What this task involves:
Write out every record below exactly, leaving the pictures out.

Records to process:
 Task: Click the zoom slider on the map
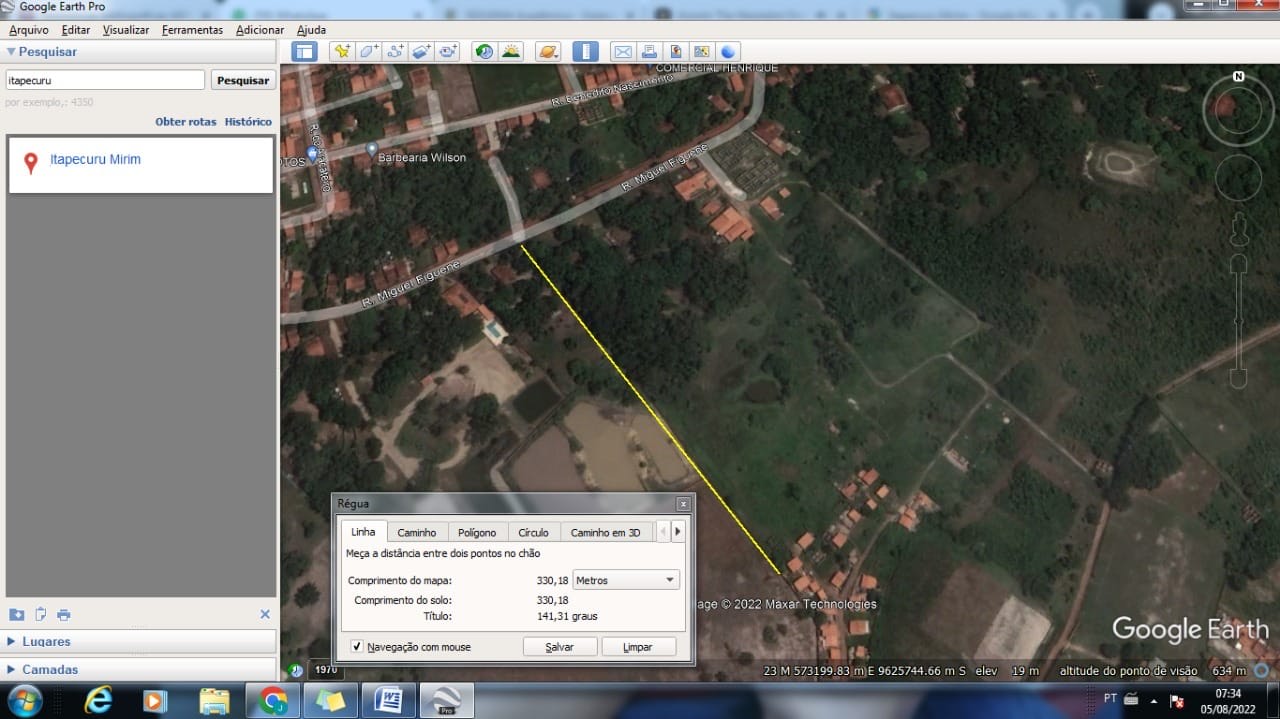coord(1238,320)
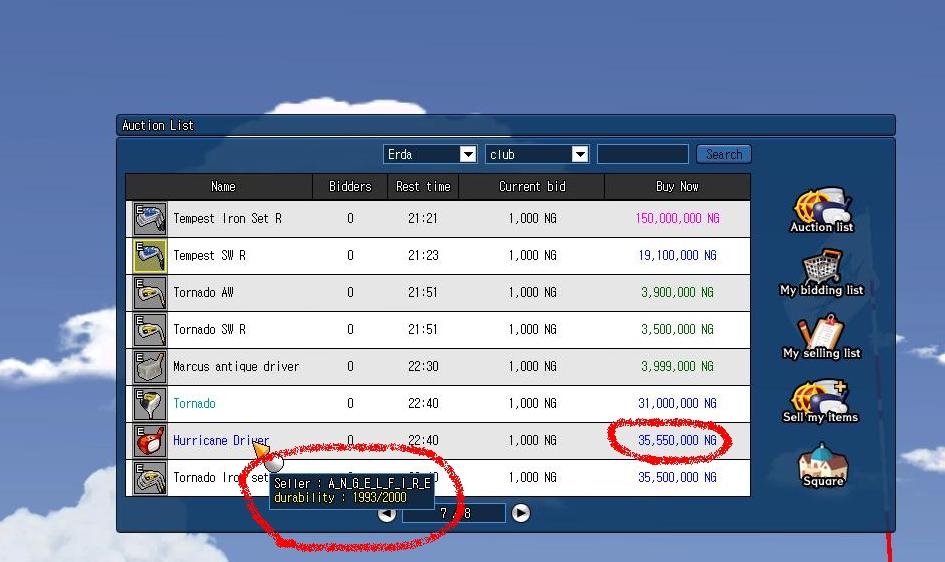945x562 pixels.
Task: Expand the club category dropdown
Action: 579,154
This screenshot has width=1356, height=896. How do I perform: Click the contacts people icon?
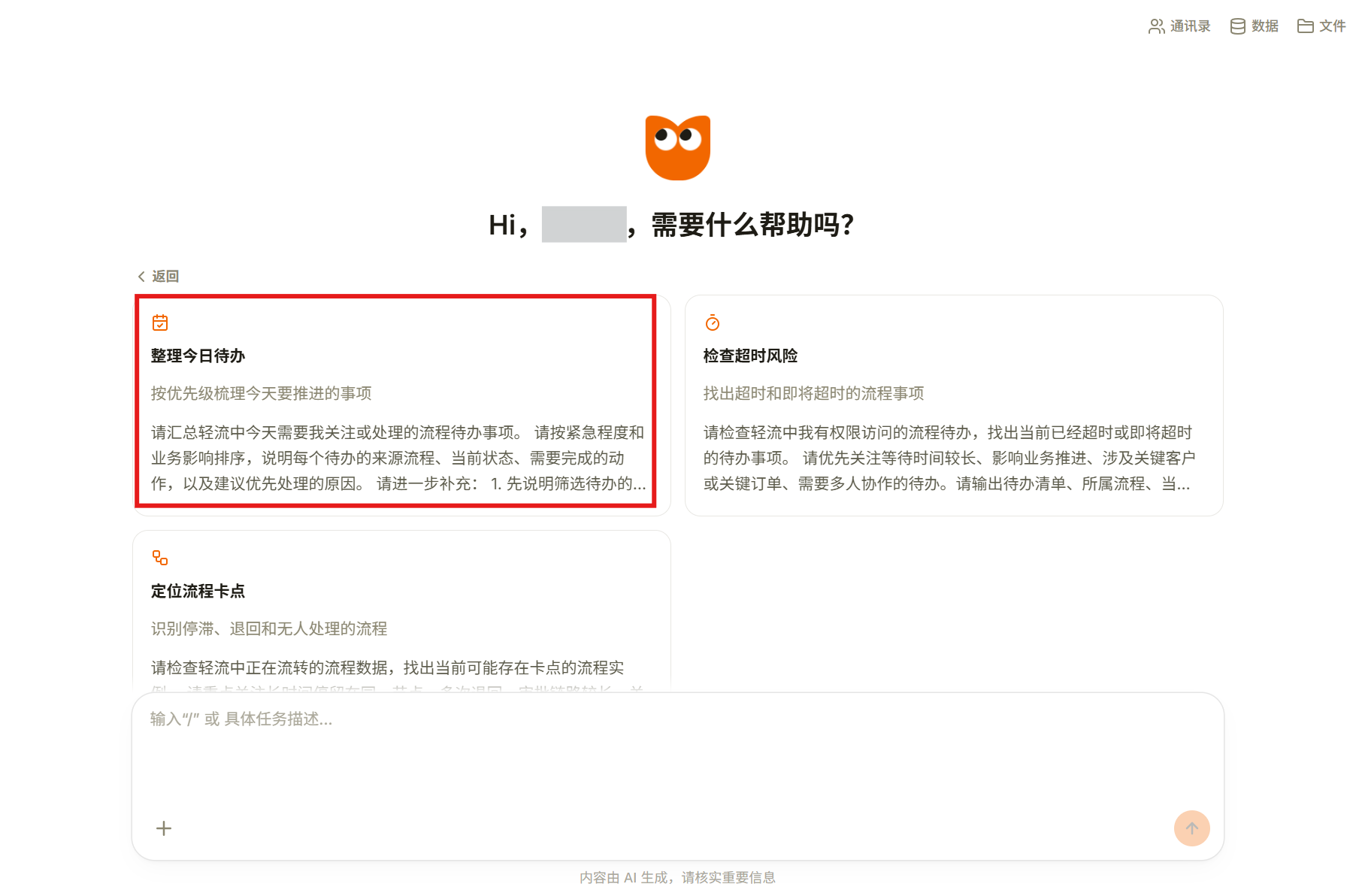[x=1156, y=26]
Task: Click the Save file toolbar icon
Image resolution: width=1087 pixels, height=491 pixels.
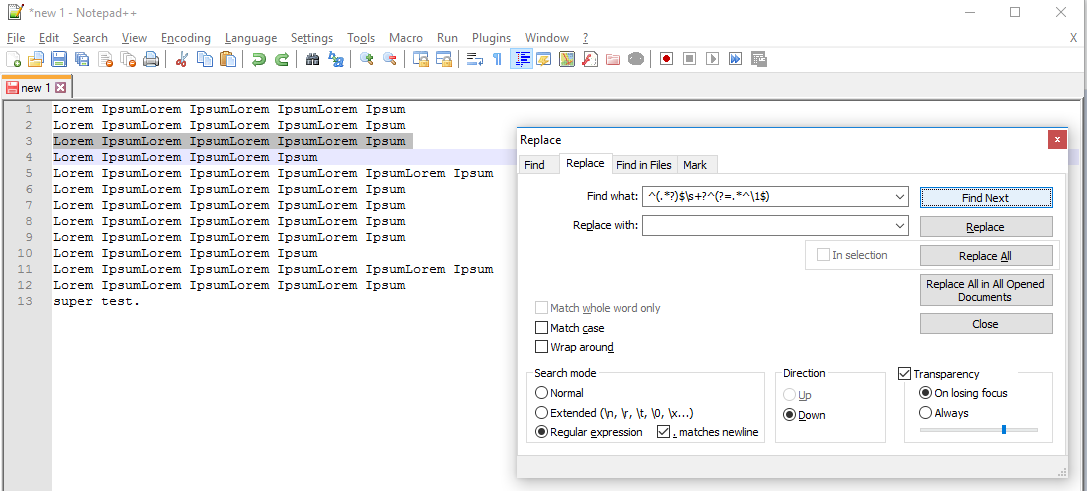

Reply:
 Task: Click the zoom slider on the map
coord(1238,320)
945x562 pixels.
Task: Expand the club category dropdown
Action: 579,154
This screenshot has width=1356, height=896. How do I perform: Click the contacts people icon?
[x=1156, y=26]
Task: Click the Save file toolbar icon
Image resolution: width=1087 pixels, height=491 pixels.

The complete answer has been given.